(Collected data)
============================================================
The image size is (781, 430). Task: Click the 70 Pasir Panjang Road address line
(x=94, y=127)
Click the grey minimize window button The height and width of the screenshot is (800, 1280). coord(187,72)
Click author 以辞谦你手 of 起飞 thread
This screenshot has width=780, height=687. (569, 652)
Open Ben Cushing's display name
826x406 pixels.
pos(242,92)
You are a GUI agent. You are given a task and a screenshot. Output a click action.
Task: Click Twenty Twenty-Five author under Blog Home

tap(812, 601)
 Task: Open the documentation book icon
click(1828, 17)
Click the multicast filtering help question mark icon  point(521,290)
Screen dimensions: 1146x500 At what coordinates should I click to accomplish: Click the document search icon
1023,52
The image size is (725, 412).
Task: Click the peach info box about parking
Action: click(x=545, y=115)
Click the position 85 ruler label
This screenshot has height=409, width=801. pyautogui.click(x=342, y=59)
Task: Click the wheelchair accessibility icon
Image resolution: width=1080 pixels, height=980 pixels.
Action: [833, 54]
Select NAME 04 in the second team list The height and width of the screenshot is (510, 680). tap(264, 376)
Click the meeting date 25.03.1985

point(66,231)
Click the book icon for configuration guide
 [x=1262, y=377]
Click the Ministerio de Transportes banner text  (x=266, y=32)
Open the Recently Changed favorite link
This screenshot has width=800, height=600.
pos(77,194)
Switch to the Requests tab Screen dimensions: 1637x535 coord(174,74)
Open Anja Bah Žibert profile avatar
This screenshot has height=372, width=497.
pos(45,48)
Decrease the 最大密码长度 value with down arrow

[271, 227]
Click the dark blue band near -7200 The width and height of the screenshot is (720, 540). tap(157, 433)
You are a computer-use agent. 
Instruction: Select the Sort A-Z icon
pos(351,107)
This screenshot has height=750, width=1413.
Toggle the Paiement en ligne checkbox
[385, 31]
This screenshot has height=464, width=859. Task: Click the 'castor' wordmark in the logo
============================================================
_Problem:_
Beginning with the line that contains "Task: Click the wheelchair accessibility icon", return every line through the end of the data above, exactly as written.

_Answer space:_
Task: Click the wheelchair accessibility icon
Image resolution: width=1080 pixels, height=980 pixels.
Action: [833, 54]
Select NAME 04 in the second team list The height and width of the screenshot is (510, 680). tap(264, 376)
Click the meeting date 25.03.1985

point(66,231)
Click the book icon for configuration guide
 [x=1262, y=377]
Click the Ministerio de Transportes banner text  (x=266, y=32)
Open the Recently Changed favorite link
This screenshot has width=800, height=600.
pos(77,194)
Switch to the Requests tab Screen dimensions: 1637x535 coord(174,74)
Open Anja Bah Žibert profile avatar
This screenshot has height=372, width=497.
pos(45,48)
Decrease the 最大密码长度 value with down arrow

[271, 227]
Click the dark blue band near -7200 The width and height of the screenshot is (720, 540). tap(157, 433)
You are a computer-use agent. 
Instruction: Select the Sort A-Z icon
pos(351,107)
This screenshot has height=750, width=1413.
Toggle the Paiement en ligne checkbox
[385, 31]
This screenshot has height=464, width=859. Task: Click the 'castor' wordmark in the logo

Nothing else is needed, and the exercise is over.